• [Direction] Copy the data from the start through the line that contains "coord(413,18)", replacing "Where should I click to" with "Where do I tap to" and leaving everything else as it is. Leave out the pictures.

• [The data]

_ _ _ _ _ _ _

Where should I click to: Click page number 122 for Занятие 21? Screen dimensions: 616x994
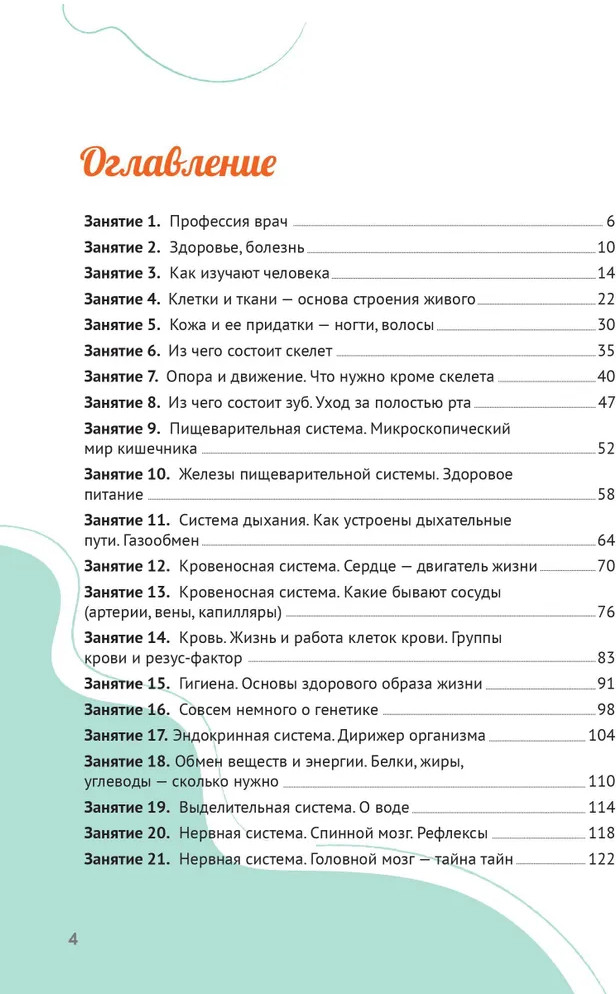pos(600,859)
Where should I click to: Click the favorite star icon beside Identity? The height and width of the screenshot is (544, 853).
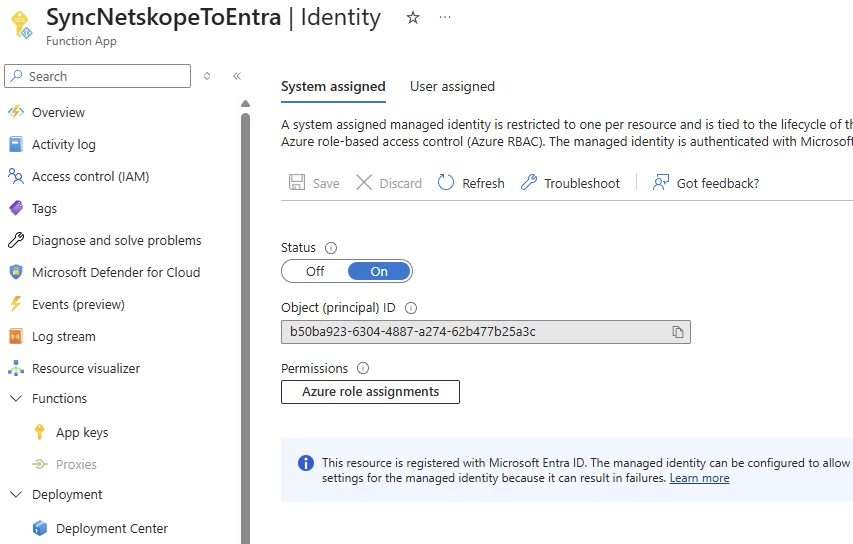coord(413,18)
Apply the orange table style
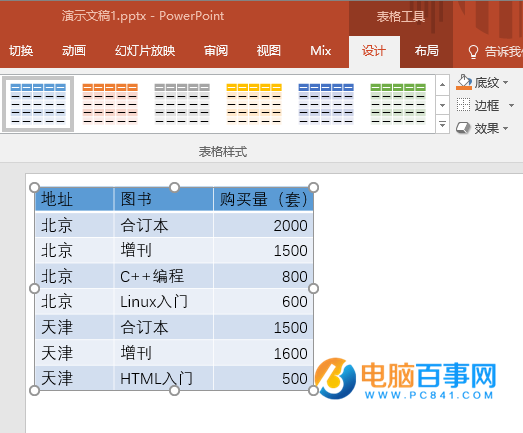 [x=110, y=104]
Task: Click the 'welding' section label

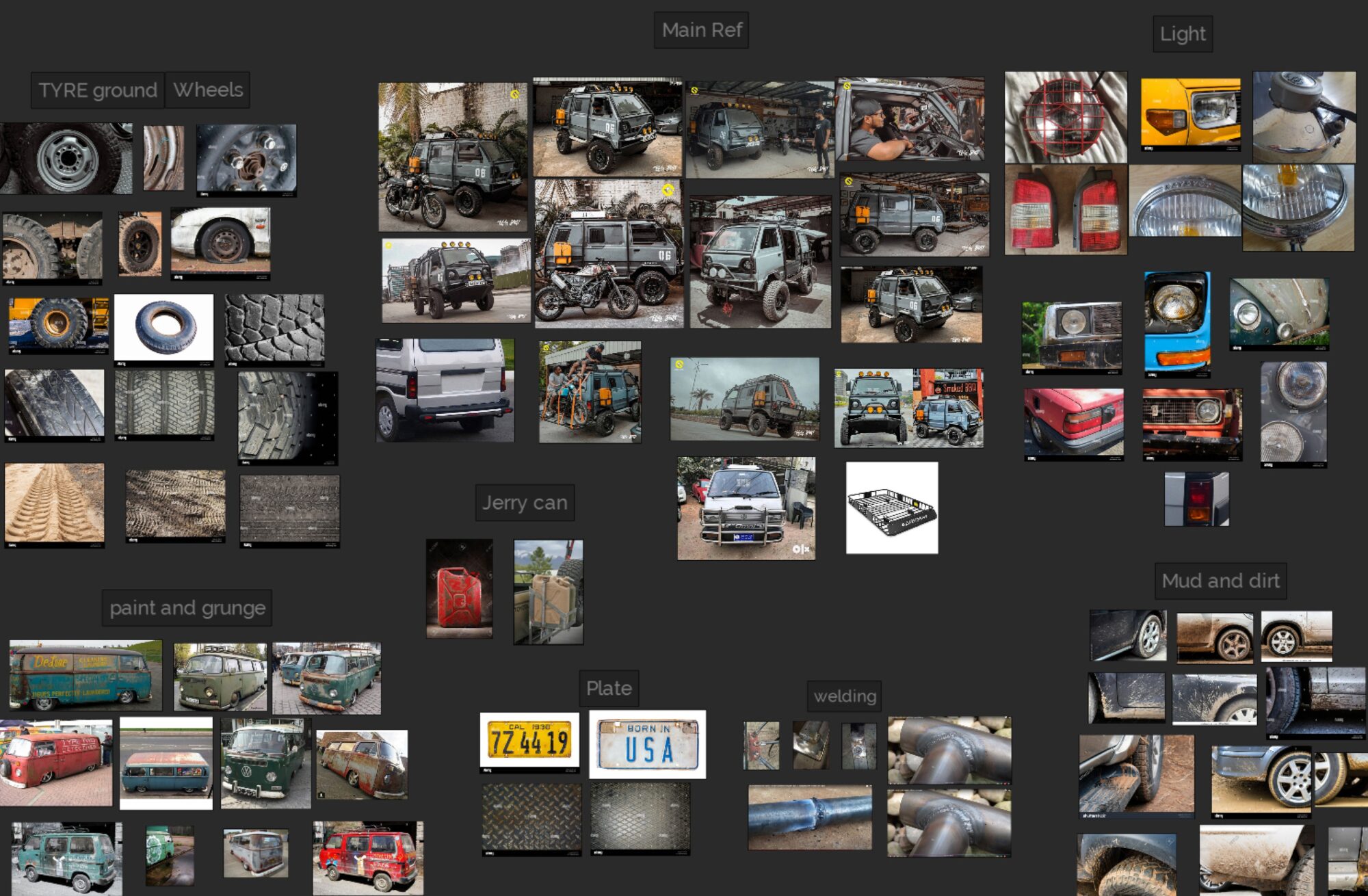Action: coord(844,696)
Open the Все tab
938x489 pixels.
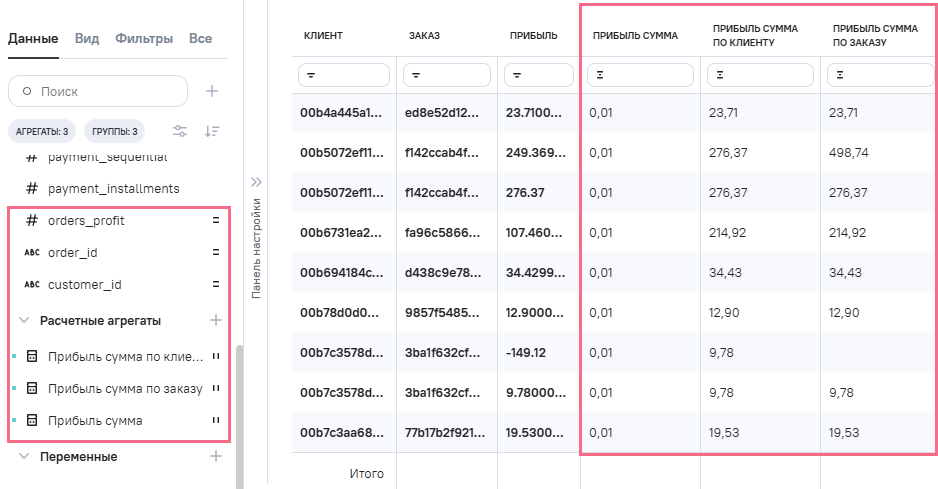200,38
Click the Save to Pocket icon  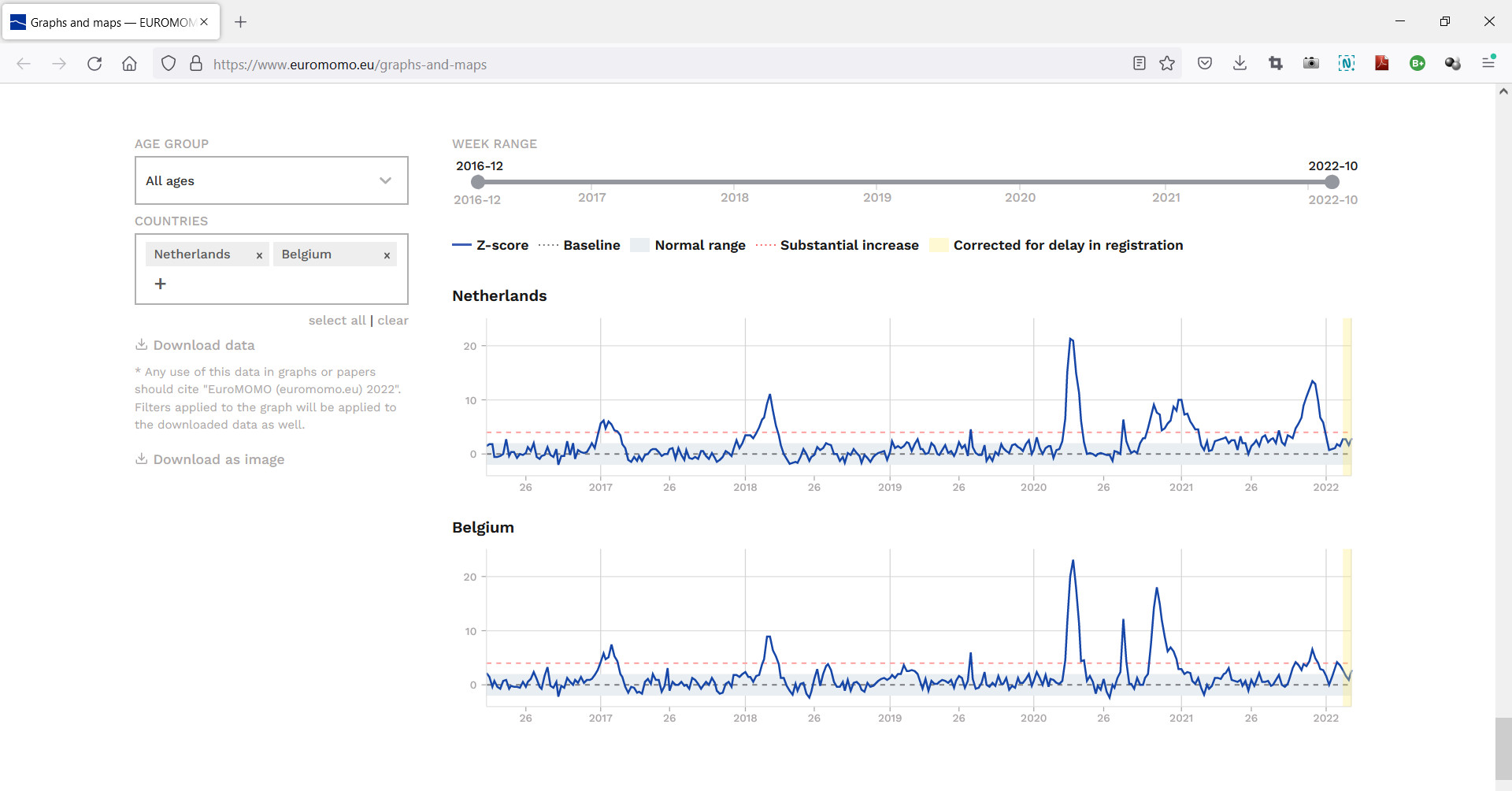pyautogui.click(x=1204, y=64)
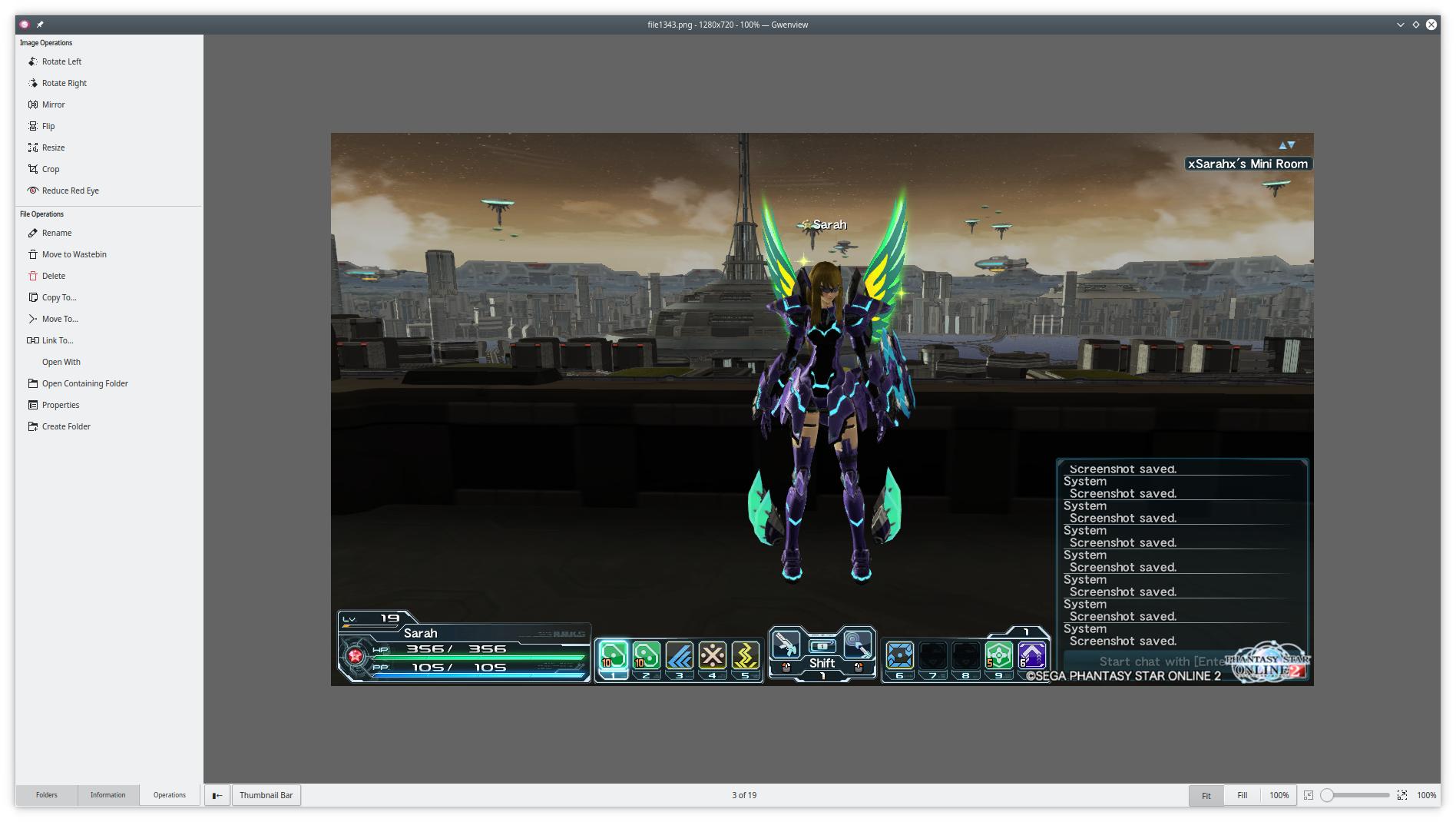
Task: Select the Crop tool
Action: point(50,169)
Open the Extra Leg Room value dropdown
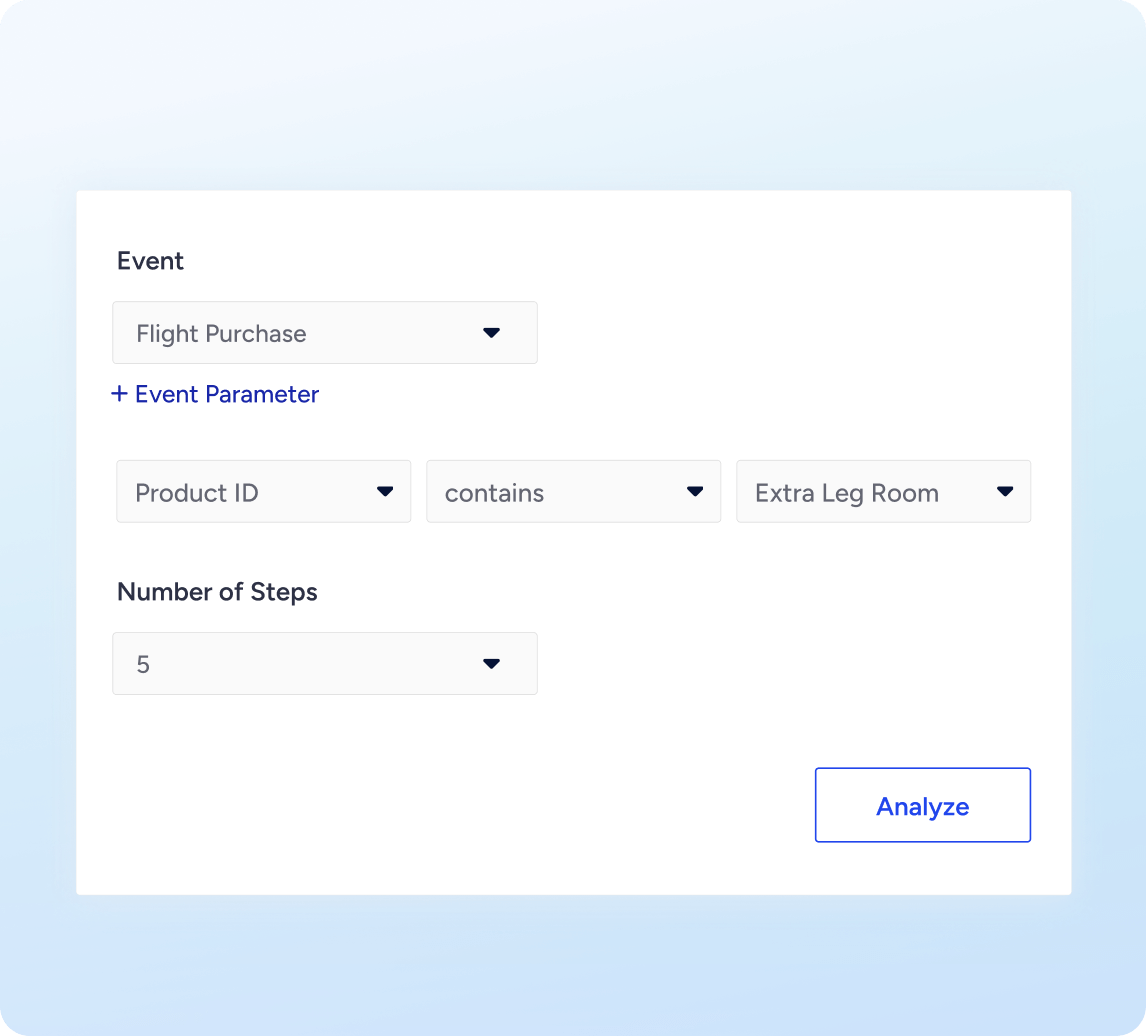This screenshot has width=1146, height=1036. (x=883, y=492)
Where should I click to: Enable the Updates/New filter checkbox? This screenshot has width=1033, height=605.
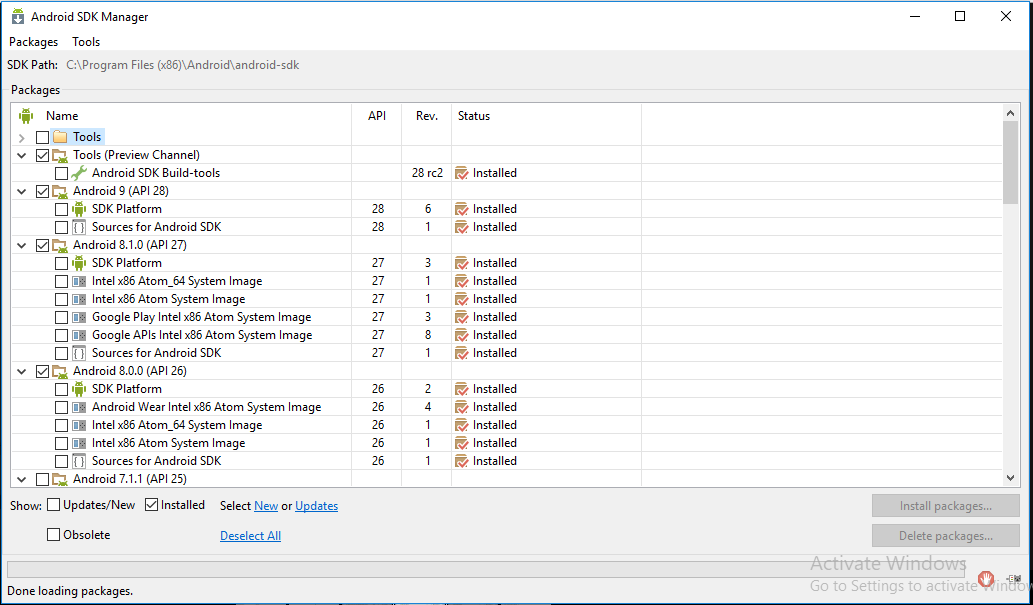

_ _ _ _ _ _ _

• [Completed task]
Where do I tap to: Click page number 122 for Занятие 21? Screen dimensions: 616x994
pos(600,859)
Where do I tap to: Click the favorite star icon beside Identity? The height and width of the screenshot is (544, 853).
coord(413,18)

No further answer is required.